DIRECTIONS =
Reproduce the data below, swapping each occurrence of "Where should I click to" for "Where do I click to" and leaving everything else unchanged.

STORED DATA =
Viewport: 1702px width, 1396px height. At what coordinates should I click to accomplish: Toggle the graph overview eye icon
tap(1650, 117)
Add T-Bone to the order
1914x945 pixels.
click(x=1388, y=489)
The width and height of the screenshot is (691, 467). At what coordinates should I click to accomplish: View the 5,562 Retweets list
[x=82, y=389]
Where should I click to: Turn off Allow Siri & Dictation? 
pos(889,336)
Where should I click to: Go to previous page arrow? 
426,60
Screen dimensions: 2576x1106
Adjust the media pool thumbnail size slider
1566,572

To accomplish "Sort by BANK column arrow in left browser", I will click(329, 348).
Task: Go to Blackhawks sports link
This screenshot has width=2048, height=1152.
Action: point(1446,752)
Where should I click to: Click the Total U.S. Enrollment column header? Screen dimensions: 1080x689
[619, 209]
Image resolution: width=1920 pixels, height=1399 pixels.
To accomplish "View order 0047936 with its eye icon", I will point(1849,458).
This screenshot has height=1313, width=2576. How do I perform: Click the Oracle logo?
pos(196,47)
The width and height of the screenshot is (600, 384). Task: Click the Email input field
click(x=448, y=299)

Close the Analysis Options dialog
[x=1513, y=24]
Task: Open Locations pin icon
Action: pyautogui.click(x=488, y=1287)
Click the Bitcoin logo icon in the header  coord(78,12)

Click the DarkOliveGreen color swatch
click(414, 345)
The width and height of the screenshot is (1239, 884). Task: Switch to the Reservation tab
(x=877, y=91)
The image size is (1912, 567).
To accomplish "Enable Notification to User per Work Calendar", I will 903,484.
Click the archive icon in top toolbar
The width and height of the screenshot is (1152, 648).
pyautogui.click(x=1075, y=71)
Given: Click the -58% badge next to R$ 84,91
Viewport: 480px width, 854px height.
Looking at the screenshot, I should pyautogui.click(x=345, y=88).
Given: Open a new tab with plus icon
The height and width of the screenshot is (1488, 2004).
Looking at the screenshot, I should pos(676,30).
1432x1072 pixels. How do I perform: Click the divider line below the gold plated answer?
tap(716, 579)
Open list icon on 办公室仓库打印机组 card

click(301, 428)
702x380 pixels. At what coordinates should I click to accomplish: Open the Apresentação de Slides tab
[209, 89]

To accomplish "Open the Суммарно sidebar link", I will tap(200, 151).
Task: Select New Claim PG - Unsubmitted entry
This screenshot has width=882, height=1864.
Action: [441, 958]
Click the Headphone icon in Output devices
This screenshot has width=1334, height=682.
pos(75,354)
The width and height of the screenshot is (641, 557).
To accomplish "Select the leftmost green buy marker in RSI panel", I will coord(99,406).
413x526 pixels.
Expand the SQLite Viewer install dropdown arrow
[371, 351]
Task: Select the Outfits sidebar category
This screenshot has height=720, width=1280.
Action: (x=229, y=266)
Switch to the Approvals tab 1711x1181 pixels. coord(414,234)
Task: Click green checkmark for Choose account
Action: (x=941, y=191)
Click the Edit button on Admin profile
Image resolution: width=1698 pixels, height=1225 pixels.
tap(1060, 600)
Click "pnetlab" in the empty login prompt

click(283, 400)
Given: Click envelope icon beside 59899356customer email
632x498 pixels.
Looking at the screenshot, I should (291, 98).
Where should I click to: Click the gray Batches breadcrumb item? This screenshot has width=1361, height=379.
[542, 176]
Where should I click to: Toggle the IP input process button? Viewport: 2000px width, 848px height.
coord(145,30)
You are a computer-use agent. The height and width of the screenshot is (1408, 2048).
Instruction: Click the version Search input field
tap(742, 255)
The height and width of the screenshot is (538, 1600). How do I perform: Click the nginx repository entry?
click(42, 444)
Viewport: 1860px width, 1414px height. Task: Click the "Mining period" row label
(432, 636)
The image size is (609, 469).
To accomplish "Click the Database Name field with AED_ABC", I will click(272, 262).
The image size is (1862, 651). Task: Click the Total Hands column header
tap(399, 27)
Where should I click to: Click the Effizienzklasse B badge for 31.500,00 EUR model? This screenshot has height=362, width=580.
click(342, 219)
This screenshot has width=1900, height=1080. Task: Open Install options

TASK RESPONSE =
Viewport: 1702px width, 1396px height. At what coordinates should I click to accomplish: Toggle the graph overview eye icon
tap(1650, 117)
Add T-Bone to the order
1914x945 pixels.
click(x=1388, y=489)
The width and height of the screenshot is (691, 467). At what coordinates should I click to accomplish: View the 5,562 Retweets list
[x=82, y=389]
Where do I click to: Turn off Allow Siri & Dictation? 
pos(889,336)
Where do I click to: Go to previous page arrow? 
426,60
Screen dimensions: 2576x1106
Adjust the media pool thumbnail size slider
1566,572

To accomplish "Sort by BANK column arrow in left browser", I will click(329, 348).
Task: Go to Blackhawks sports link
This screenshot has width=2048, height=1152.
Action: point(1446,752)
Where do I click to: Click the Total U.S. Enrollment column header? Screen dimensions: 1080x689
[619, 209]
Image resolution: width=1920 pixels, height=1399 pixels.
To accomplish "View order 0047936 with its eye icon", I will point(1849,458).
This screenshot has height=1313, width=2576. How do I perform: Click the Oracle logo?
pos(196,47)
The width and height of the screenshot is (600, 384). Task: Click the Email input field
click(x=448, y=299)

Close the Analysis Options dialog
[x=1513, y=24]
Task: Open Locations pin icon
Action: pyautogui.click(x=488, y=1287)
Click the Bitcoin logo icon in the header  coord(78,12)

Click the DarkOliveGreen color swatch
click(414, 345)
The width and height of the screenshot is (1239, 884). Task: Switch to the Reservation tab
(x=877, y=91)
The image size is (1912, 567).
To accomplish "Enable Notification to User per Work Calendar", I will 903,484.
Click the archive icon in top toolbar
The width and height of the screenshot is (1152, 648).
pyautogui.click(x=1075, y=71)
Given: Click the -58% badge next to R$ 84,91
Viewport: 480px width, 854px height.
Looking at the screenshot, I should pyautogui.click(x=345, y=88).
Given: Open a new tab with plus icon
The height and width of the screenshot is (1488, 2004).
Looking at the screenshot, I should pos(676,30).
1432x1072 pixels. How do I perform: Click the divider line below the gold plated answer?
tap(716, 579)
Open list icon on 办公室仓库打印机组 card

click(301, 428)
702x380 pixels. At what coordinates should I click to accomplish: Open the Apresentação de Slides tab
[209, 89]

To accomplish "Open the Суммарно sidebar link", I will tap(200, 151).
Task: Select New Claim PG - Unsubmitted entry
This screenshot has width=882, height=1864.
Action: [441, 958]
Click the Headphone icon in Output devices
This screenshot has width=1334, height=682.
pos(75,354)
The width and height of the screenshot is (641, 557).
To accomplish "Select the leftmost green buy marker in RSI panel", I will coord(99,406).
413x526 pixels.
Expand the SQLite Viewer install dropdown arrow
[371, 351]
Task: Select the Outfits sidebar category
This screenshot has height=720, width=1280.
Action: (x=229, y=266)
Switch to the Approvals tab 1711x1181 pixels. coord(414,234)
Task: Click green checkmark for Choose account
Action: (x=941, y=191)
Click the Edit button on Admin profile
Image resolution: width=1698 pixels, height=1225 pixels.
tap(1060, 600)
Click "pnetlab" in the empty login prompt

click(283, 400)
Given: Click envelope icon beside 59899356customer email
632x498 pixels.
Looking at the screenshot, I should (291, 98).
Where do I click to: Click the gray Batches breadcrumb item? This screenshot has width=1361, height=379.
[542, 176]
Where do I click to: Toggle the IP input process button? Viewport: 2000px width, 848px height.
coord(145,30)
You are a computer-use agent. The height and width of the screenshot is (1408, 2048).
Instruction: Click the version Search input field
tap(742, 255)
The height and width of the screenshot is (538, 1600). How do I perform: Click the nginx repository entry?
click(42, 444)
Viewport: 1860px width, 1414px height. Task: Click the "Mining period" row label
(432, 636)
The image size is (609, 469).
To accomplish "Click the Database Name field with AED_ABC", I will click(272, 262).
The image size is (1862, 651). Task: Click the Total Hands column header
tap(399, 27)
Where do I click to: Click the Effizienzklasse B badge for 31.500,00 EUR model? This screenshot has height=362, width=580.
click(342, 219)
This screenshot has width=1900, height=1080. Task: Open Install options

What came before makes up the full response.